How to use pylazaro

In order to use pylazaro you need to create an instance of the class pylazaro.lazaro.Lazaro. This object will be our tagger. We can then pass any text in Spanish to the tagger through the method pylazaro.lazaro.Lazaro.analyze() and the tagger will return the lexical borrowings found in the text encoded in the object pylazaro.outputs.LazaroOutput.

Example

Here is a minimal example of how to use pylazaro:

>>> from pylazaro import Lazaro
>>> tagger = Lazaro()
>>> text = "Inteligencia artificial aplicada al sector del blockchain, la e-mobility y las smarts grids entre otros; favoreciendo las interacciones colaborativas."
>>> result = tagger.analyze(text)
>>> result.borrowings_to_tuple()
[('blockchain', 'en'), ('e-mobility', 'en'), ('smarts grids', 'en')]
>>> output.borrowings_to_dict()
[{'borrowing': 'blockchain', 'language': 'en', 'start_pos': 6, 'end_pos': 7}, {'borrowing': 'e-mobility', 'language': 'en', 'start_pos': 9, 'end_pos': 10}, {'borrowing': 'smarts grids', 'language': 'en', 'start_pos': 12, 'end_pos': 14}]
>>> result.tag_per_token()
[('Inteligencia', 'O'), ('artificial', 'O'), ('aplicada', 'O'), ('al', 'O'), ('sector', 'O'), ('del', 'O'), ('blockchain', 'B-ENG'), (',', 'O'), ('la', 'O'), ('e-mobility', 'B-ENG'), ('y', 'O'), ('las', 'O'), ('smarts', 'B-ENG'), ('grids', 'I-ENG'), ('entre', 'O'), ('otros', 'O'), (';', 'O'), ('favoreciendo', 'O'), ('las', 'O'), ('interacciones', 'O'), ('colaborativas', 'O'), ('.', 'O')]

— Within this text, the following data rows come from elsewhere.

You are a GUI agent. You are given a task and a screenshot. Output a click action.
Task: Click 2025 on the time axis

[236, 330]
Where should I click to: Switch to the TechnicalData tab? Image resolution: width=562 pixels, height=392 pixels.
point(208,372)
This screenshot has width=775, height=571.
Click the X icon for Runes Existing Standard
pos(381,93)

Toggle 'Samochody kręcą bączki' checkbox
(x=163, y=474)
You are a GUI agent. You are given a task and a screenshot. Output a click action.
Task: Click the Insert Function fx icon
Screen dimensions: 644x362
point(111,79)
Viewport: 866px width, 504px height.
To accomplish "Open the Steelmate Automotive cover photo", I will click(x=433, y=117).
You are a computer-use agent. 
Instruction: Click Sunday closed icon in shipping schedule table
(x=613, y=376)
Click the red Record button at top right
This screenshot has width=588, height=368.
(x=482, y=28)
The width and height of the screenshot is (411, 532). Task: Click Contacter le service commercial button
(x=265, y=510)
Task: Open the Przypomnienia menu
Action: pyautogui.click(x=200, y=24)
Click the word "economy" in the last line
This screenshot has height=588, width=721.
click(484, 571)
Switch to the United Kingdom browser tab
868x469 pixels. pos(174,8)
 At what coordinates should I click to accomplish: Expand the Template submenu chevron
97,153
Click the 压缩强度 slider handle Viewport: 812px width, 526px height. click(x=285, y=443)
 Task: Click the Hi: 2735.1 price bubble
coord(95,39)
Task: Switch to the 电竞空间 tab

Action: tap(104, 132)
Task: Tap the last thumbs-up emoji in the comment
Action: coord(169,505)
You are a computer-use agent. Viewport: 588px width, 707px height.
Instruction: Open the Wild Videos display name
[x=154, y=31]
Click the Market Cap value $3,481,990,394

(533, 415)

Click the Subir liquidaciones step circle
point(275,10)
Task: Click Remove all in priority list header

Running pylazaro with other models

pylazaro can be run with five different types of models (see How does pylazaro work? in About pylazaro):

  1. A BiLSTM-CRF model fed with subword embeddings and lexical embeddings pretrained on codeswitching data (this is the best performing model, and the default model used by pylazaro)

  2. A BiLSTM-CRF model fed with subword embeddings and bilingual Transformer-based Spanish-English lexical embeddings

  3. A Transformer model based on multilingual BERT

  4. A Transformer model based on Spanish model BETO

  5. A Conditional Random Field model with handcrafted features

By default, pylazaro will use the first model (BiLSTM-CRF with codeswitched embeddings), which is the best-performing model of all, but this can be modified when instantiating pylazaro.lazaro.Lazaro:

>>> tagger_bilstm = Lazaro(model_type = 'bilstm', model_file="lirondos/anglicisms-spanish-flair-cs") # Equivalent to tagger_bilstm = Lazaro() and to tagger_bilstm = Lazaro(model_type = 'bilstm')
>>> tagger_bilstm = Lazaro(model_type = 'bilstm', model_file="lirondos/anglicisms-spanish-flair-bert-beto")
>>> tagger_bilstm = Lazaro(model_type = 'transformers', model_file="lirondos/anglicisms-spanish-mbert") # Equivalent to tagger_transformers = Lazaro(model_type = 'transformers')
>>> tagger_bilstm = Lazaro(model_type = 'transformers', model_file="lirondos/anglicisms-spanish-beto")
>>> tagger_crf = Lazaro(model_type = 'crf') # Requires extended installation

Warning

In order to run the CRF model, the extended installation is required (see Installation guide). However, we don’t recommend using the CRF model, as it is the worst-performing model of all three options (and the extended installation will significantly take more memory space).